About this task
Nothing but the lines from the one with "Screen dimensions: 999x514" through the last line of the entries below should appear in the copy, please, and no pictures.

=== Provided records ===

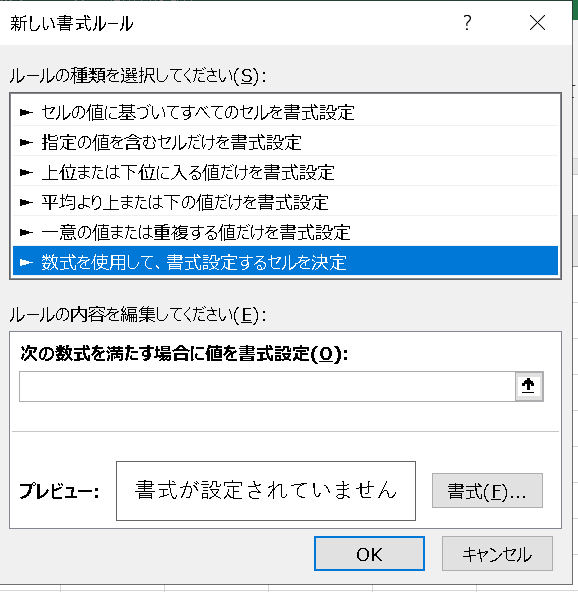Click arrow bullet beside 上位または下位に入る値だけを書式設定
This screenshot has width=578, height=592.
click(x=26, y=172)
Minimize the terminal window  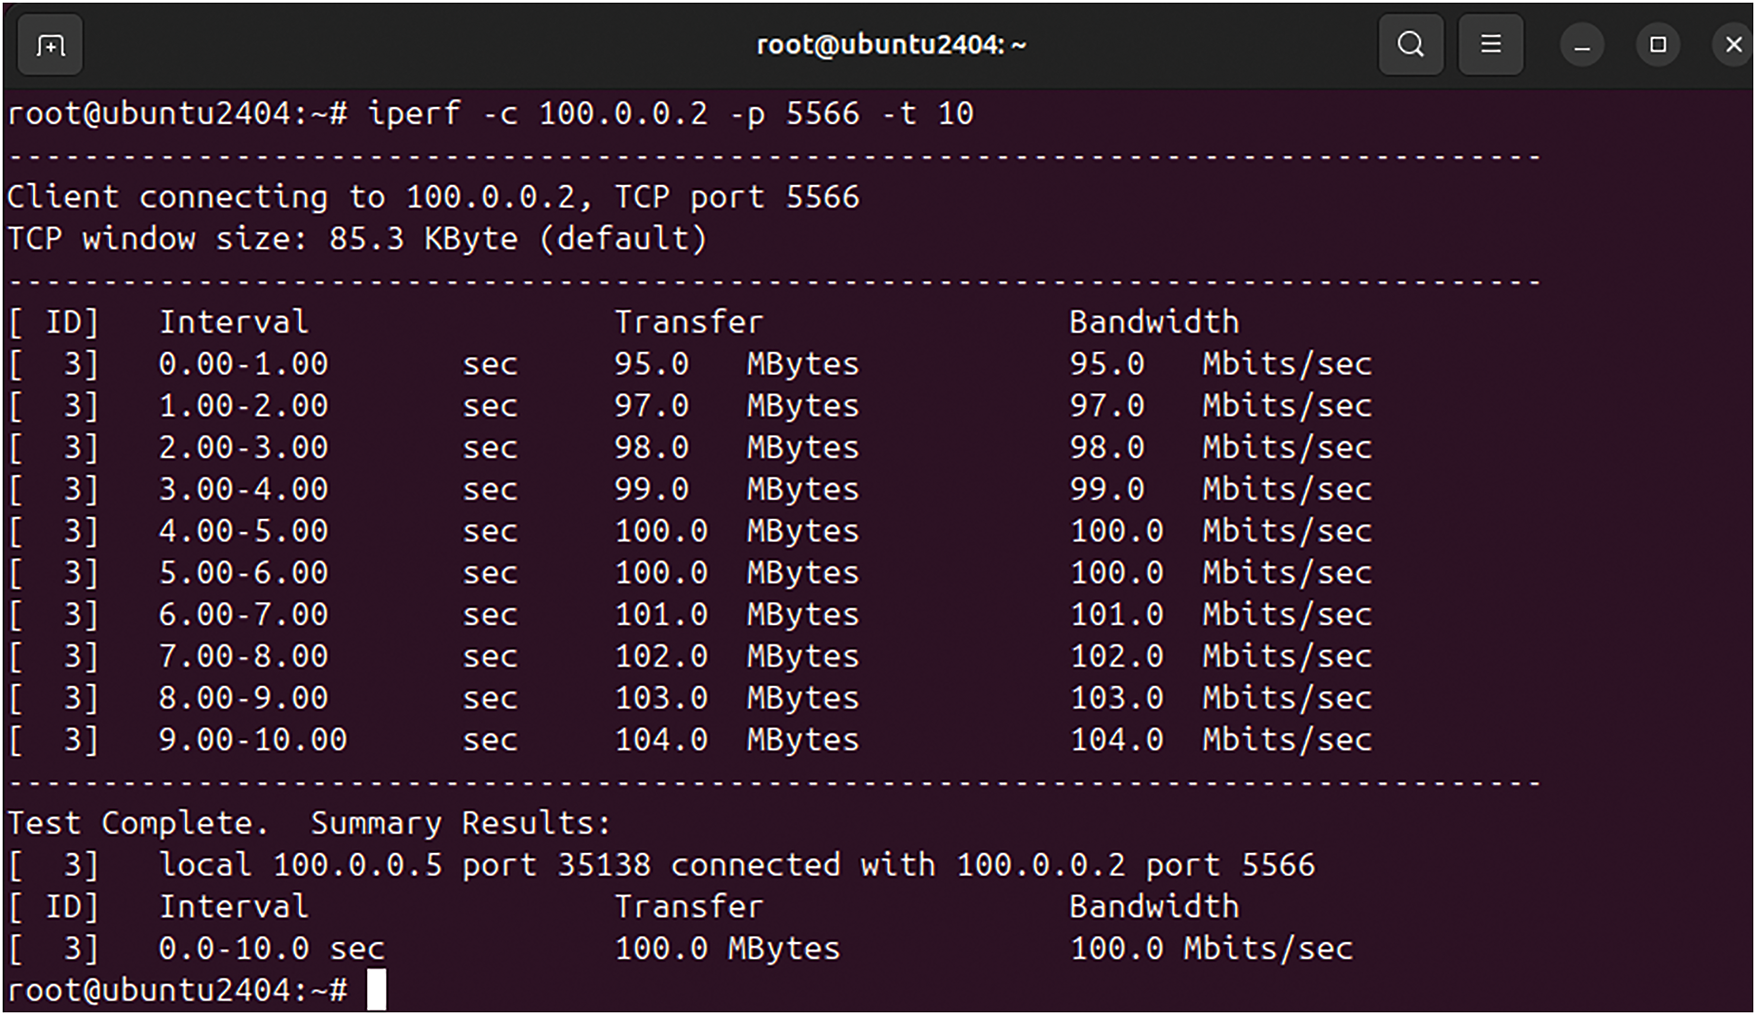click(1582, 46)
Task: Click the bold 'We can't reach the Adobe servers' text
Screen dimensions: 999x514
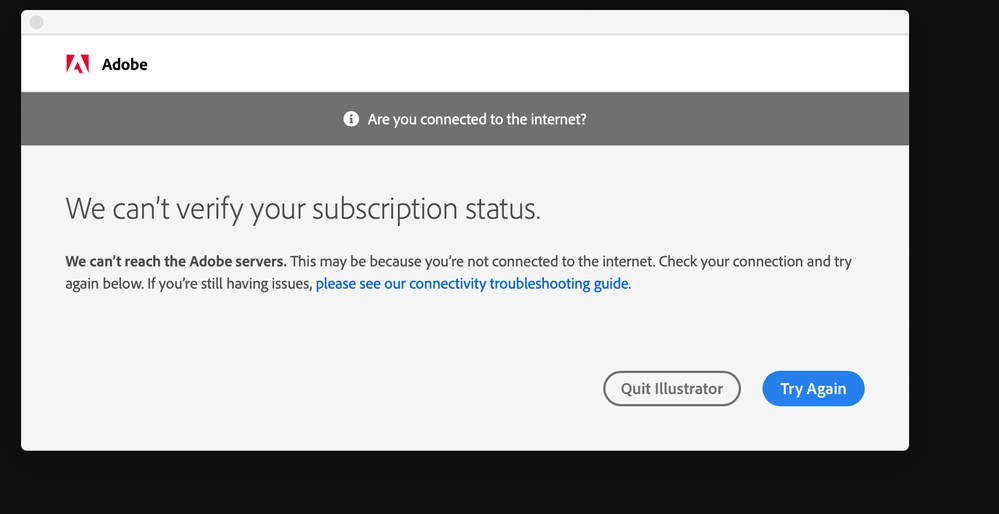Action: point(176,262)
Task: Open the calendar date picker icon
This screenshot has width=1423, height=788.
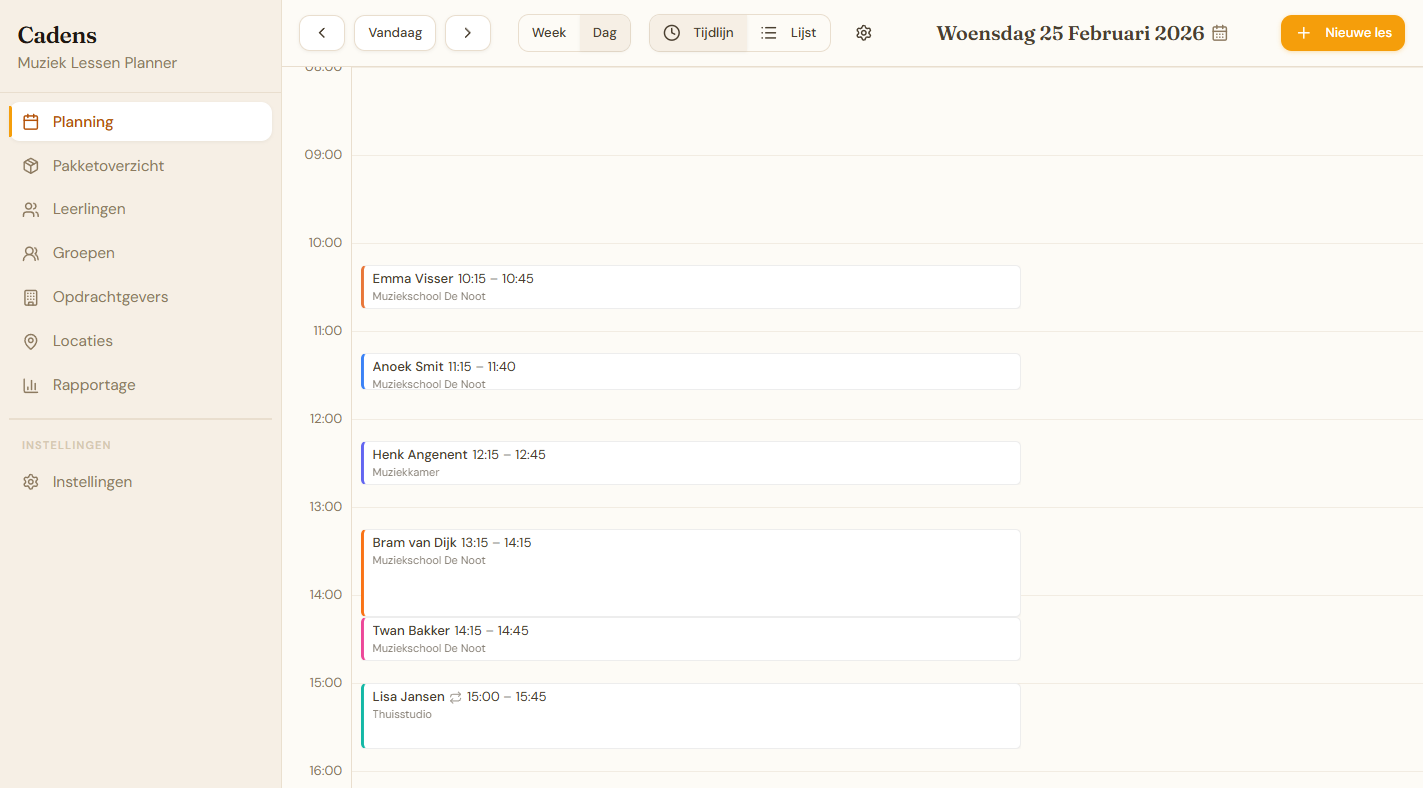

===

Result for this task
Screen dimensions: 999x514
Action: point(176,262)
Task: Open the calendar date picker icon
This screenshot has width=1423, height=788.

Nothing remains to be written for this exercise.